Directions for this task - Output only the lines below from the one containing "Delete the constraint using the trash icon" to the one containing "Screen dimensions: 857x482", exactly as written, both ends kept.

Records for this task -
--*--

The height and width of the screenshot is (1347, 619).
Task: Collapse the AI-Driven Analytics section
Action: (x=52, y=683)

--*--

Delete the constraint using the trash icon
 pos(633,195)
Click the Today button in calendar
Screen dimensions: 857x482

--*--

Result -
Delete the constraint using the trash icon
 pos(633,195)
Click the Today button in calendar
Screen dimensions: 857x482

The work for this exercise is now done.